Eka wara adalah luang dan memiliki urip = 1, sebagaimana disebutkan dalam urip wewaran yang sesungguhnya dimaksudkan adalah
Sang Hyang Widhi itu tunggal tidak ada duanya dan awalnya alam ini adalah luang yang artinya kosong.
Demikian dijelaskan dalam sumber kutipan wewaran yang diceritakan pada mulanya alam semesta ini belum ada apa-apa atau kosong, yang ada hanya kekosongan (luang),
itu adalah sebenarnya perwujudan Sang Hyang Widhi yang tunggal disebut juga Paramasiwa yang dalam Sapta Loka beliau berkedudukan pada Satya Loka.
Pada tingkat ini beliau suci nirmala belum terpengaruh oleh apapun juga sehingga disebut dengan Nirguna Brahman.

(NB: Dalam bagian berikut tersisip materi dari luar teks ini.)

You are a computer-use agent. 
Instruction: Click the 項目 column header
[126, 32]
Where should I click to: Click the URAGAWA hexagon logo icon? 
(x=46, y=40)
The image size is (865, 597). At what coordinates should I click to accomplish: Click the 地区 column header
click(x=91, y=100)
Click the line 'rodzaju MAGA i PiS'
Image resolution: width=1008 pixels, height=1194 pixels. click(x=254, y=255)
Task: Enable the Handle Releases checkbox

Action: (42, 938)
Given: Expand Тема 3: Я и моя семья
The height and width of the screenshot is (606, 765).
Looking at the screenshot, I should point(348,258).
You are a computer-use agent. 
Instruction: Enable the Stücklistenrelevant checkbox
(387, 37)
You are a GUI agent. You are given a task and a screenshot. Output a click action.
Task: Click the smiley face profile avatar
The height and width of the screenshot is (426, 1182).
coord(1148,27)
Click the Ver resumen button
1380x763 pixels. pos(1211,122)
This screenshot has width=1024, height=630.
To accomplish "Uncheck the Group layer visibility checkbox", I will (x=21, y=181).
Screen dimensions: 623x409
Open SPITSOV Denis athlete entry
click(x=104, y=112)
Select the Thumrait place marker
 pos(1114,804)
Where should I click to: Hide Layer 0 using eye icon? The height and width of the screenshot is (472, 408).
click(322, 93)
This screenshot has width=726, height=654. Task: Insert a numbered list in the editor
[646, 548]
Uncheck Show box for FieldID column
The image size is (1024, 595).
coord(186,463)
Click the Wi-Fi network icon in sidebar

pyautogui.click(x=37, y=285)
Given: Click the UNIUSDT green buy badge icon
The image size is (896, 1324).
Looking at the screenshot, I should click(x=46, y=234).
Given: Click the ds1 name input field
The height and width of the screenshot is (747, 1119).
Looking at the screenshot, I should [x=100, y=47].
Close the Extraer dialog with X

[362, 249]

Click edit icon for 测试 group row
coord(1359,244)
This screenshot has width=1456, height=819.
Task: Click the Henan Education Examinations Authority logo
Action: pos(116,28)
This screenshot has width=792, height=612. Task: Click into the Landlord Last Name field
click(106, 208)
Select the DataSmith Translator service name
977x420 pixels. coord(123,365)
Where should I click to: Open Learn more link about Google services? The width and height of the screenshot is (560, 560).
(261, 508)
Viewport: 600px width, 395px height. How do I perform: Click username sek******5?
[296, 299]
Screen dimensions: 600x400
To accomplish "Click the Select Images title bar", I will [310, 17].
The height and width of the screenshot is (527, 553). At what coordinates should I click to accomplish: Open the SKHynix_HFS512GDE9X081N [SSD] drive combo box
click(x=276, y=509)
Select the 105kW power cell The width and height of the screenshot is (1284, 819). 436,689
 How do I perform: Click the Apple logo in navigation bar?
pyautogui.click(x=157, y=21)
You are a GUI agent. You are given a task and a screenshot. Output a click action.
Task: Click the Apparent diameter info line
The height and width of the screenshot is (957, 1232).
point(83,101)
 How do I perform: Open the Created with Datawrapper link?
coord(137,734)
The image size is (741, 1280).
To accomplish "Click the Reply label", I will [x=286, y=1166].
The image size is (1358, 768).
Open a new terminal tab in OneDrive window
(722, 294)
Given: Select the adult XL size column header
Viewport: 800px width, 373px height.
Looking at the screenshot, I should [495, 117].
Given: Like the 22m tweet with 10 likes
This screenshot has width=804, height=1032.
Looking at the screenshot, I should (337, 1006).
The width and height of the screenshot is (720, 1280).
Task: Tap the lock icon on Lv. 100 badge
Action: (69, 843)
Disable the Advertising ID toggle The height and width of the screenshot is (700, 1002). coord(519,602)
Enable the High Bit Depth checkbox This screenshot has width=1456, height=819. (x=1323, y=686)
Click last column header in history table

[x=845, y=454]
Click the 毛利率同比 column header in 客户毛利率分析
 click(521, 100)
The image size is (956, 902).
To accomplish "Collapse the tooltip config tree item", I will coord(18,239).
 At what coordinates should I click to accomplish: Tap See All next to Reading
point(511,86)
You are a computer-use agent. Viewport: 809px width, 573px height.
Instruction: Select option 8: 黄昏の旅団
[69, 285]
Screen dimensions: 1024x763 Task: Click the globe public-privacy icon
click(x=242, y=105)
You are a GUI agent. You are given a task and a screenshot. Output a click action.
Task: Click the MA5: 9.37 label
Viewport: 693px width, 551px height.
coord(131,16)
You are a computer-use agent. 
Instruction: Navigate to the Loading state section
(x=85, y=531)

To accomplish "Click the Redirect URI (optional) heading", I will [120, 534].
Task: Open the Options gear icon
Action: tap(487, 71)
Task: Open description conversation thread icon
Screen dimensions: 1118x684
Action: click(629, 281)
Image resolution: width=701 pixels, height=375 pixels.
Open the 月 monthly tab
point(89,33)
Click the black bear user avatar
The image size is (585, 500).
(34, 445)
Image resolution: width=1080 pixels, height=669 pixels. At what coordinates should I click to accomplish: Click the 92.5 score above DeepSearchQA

Dari yoganya Sang Hyang Widhi ada Bhagawan Bregu, beliau ada pada tingkat Maha Loka, saat itu Sang Hyang Widhi sudah terpengaruh oleh hal-hal maya.
Bhagawan Bregu beryoga lahirlah Sang Hyang Rahu dan Sang Hyang Ketu. Pada tingkatan Maha Loka Sang Hyang Widhi diberi gelar Sadasiwa yang disebut dengan Saguna Brahman karena sudah terpengaruh oleh maya.
Itulah sebabnya muncul dua kekuatan Cetana dan Acetana, yaitu Cetana sebagai Purusa Predana atau Sang Hyang Ketu dan Acetana sebagai Sang Hyang Rahu.
Berpadunya dua kekauatan ini pada jenjang Siwatama yang disebut dengan Gunakarya barulah muncul ciptaan yaitu Sang Hyang Rahu, kemudian beryoga lahirlah para Kala, Bhuta dan Sang Hyang Ketu.
Berpadunya dua kekauatan ini pada jenjang Siwatama yang disebut dengan Gunakarya barulah muncul ciptaan yaitu Sang Hyang Rahu, kemudian beryoga lahirlah para Kala, Bhuta dan Sang Hyang Ketu.
Sanghyang Ketu beryoga lahirlah para Dewa dan Wewaran, demikian seterusnya.
Dalam urip wewaran yang dikutip dari Rumus Perhitungan Wariga dan Dewasa Ayu dalam Kalender Bali, juga dijelaskan bahwa
kedudukan atau tingkatan eka wara adalah yang paling tinggi atau yang pertama dalam wewaran.